Transcribe the line holding "broadcasts (714, 522)" together with every line after it, through the end of the records, exactly and with no pictures.

Data shown below:

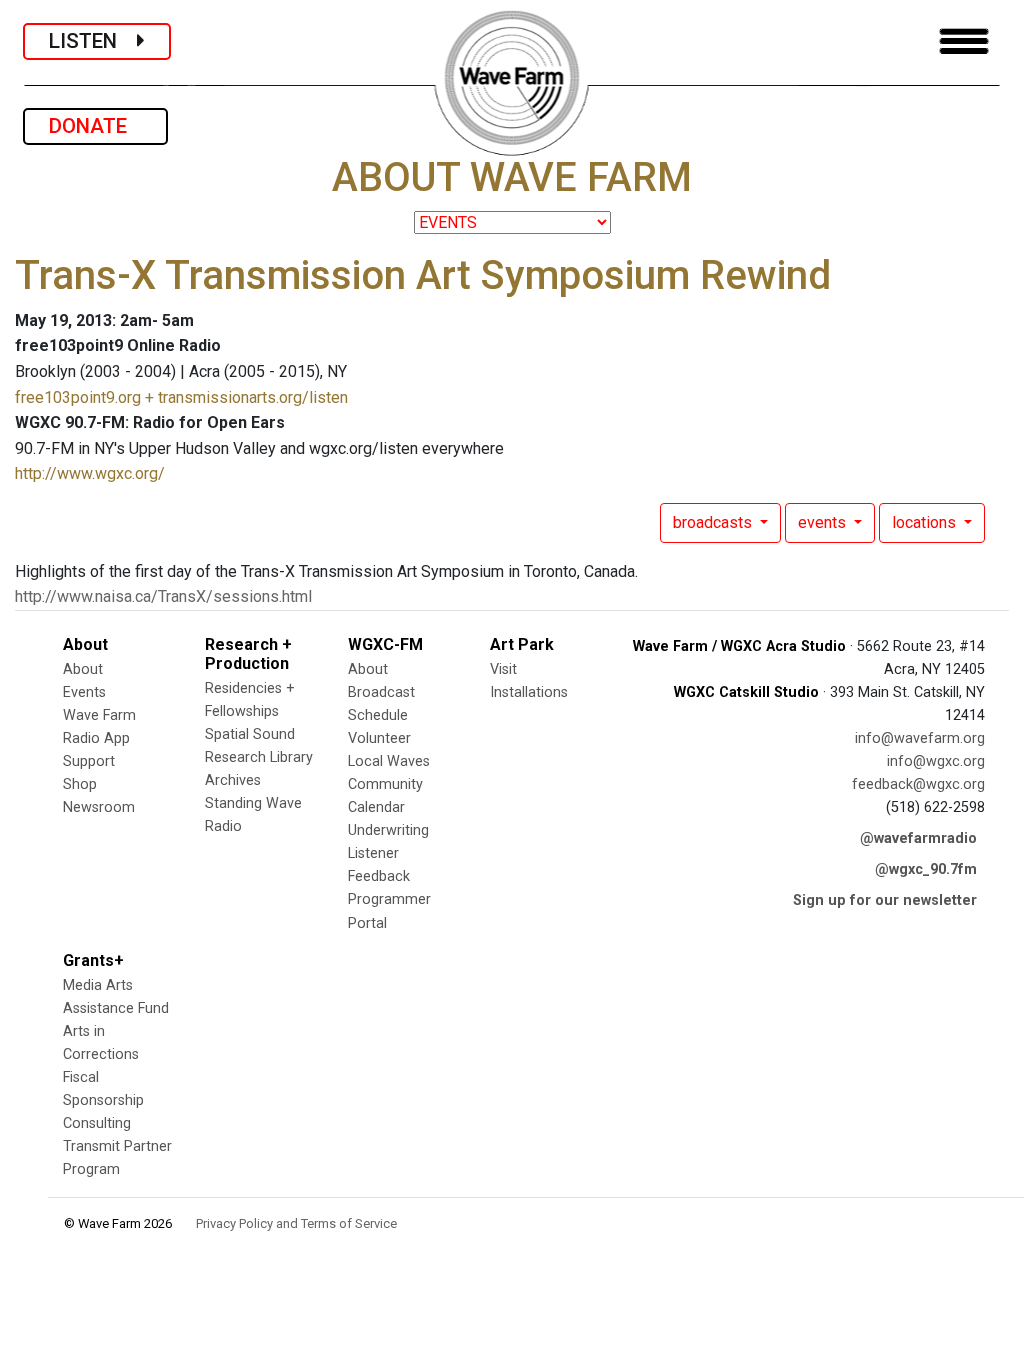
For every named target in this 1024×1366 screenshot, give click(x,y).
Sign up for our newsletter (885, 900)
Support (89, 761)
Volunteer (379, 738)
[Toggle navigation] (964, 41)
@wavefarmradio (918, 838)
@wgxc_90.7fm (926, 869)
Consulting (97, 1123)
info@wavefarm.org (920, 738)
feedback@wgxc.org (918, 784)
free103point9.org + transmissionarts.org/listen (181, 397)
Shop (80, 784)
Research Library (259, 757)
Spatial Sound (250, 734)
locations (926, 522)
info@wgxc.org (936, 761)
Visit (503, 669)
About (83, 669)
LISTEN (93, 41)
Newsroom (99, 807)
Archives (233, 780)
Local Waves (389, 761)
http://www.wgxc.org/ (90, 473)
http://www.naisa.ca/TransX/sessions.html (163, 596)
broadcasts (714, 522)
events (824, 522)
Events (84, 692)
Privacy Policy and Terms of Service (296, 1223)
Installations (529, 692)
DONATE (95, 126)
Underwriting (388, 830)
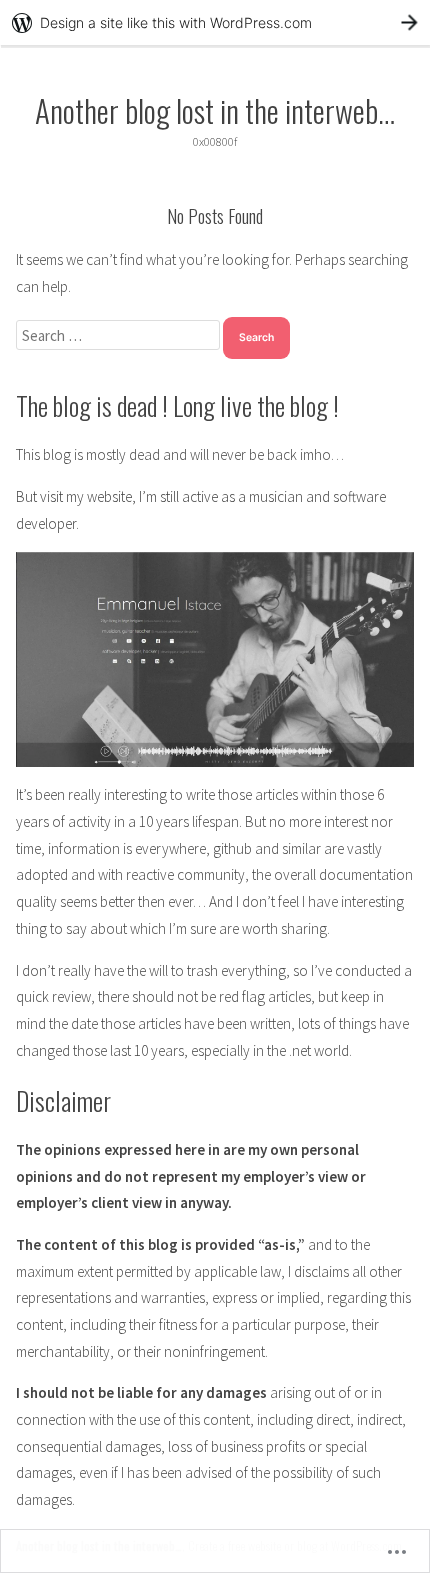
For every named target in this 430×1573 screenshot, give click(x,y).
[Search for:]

End of Data shown.

Worked solution
broadcasts (714, 522)
events (824, 522)
Events (84, 692)
Privacy Policy and Terms of Service (296, 1223)
Installations (529, 692)
DONATE (95, 126)
Underwriting (388, 830)
For every named target in this 430×1573 screenshot, give click(x,y).
[Search for:]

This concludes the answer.